In terms of fixes, creating additional supply by easing restrictions will definitely help. An additional way would be to disallow or disincentivize non-resident ownership. Eg. By banning price inelastic absentee overseas owners and investment companies from residential properties, taxing second and third home purchases by individuals with high duties etc but the key thing is to codify regulation at the "intent" level rather than at execution level so parties exploiting loopholes can be prosecuted and enforcing them.

Percentage of the total market is not the issue. The issue would be percentage of sales. If a large chunk of them are foreign cash offers, this would have a massive impact.

Assuming they don’t work around it through straw purchasers…
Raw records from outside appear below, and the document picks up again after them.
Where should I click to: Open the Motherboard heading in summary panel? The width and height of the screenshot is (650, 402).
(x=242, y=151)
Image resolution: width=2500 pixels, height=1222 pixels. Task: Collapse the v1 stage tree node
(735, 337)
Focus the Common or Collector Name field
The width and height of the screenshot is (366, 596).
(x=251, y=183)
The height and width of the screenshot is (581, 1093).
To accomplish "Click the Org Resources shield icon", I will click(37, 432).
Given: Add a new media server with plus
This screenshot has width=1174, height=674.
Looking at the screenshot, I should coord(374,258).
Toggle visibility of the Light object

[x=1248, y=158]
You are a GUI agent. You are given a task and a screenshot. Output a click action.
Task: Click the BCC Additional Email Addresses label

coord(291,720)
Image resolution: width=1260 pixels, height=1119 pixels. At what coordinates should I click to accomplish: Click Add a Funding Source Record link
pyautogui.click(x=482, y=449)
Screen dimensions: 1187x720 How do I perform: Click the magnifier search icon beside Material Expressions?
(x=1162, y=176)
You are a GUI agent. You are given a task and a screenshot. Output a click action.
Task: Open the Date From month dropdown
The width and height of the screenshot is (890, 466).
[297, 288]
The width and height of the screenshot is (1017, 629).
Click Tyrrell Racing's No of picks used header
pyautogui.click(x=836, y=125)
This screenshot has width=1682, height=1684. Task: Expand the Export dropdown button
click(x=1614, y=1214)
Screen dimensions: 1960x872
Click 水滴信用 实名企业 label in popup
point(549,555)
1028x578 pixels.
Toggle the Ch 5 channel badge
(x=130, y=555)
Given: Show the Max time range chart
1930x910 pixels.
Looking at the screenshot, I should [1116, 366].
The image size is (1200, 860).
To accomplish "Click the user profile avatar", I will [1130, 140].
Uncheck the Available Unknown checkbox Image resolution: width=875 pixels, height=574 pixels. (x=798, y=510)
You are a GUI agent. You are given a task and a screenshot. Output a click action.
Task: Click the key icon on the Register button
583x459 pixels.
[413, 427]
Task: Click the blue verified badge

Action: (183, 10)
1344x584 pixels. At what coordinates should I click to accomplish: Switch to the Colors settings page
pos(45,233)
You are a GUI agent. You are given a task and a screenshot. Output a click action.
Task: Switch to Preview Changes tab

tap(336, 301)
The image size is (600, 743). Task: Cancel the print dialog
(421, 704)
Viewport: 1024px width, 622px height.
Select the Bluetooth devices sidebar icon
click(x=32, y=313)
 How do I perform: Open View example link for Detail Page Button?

It's a more nuanced problem than that. This is how I've understood the problem when discussing foreign ownership specifically (don't shoot the messenger please!):

Our housing prices are wildly high, partially or even significantly, because of very wealthy foreign purchasers who often don't even live in the homes they buy. They jack the price up and sell them to other very wealthy people from their respective home countries. Rinse and repeat. It affects the prices of homes all around the property in tandem.

Basically those wealthy people who aren't contributing to the economy outside the house they bought, are making housing outrageously expensive for the people who do live here, because regular people can't financially compete with the wealthy purchasers that see the home as nothing more than a money maker to trade in overseas properties stacking.

Correct. Due to the pandemic and these restrictions, foreign buyer presence in NZ is slim to nil, yet appreciation this year is 30%+. Supply is coming, but slowly due to supply chain constraints and lack of labor due to border restrictions. The relaxed interest rate environment due to pandemic support has no doubt contributed also.
Regarding NZ. This tweet graphs NZ prices with the foreign ownership rule change.

https://twitter.com/Birdyword/status/1435984024619601925

Having few skyhigh priced McMansions on property listing just to fish out these 4% of rich foreign buyers definitely makes most realtors to put extra efforts to cater to them, and hold out on locals.

Having foreign buyers buy very so-so, if not shitty for the price houses with 20% 30% premiums is a story which many realtors in Vancouver can talk about.

Although, I admit, the root cause is still the understudy of housing in big, fast growing cities.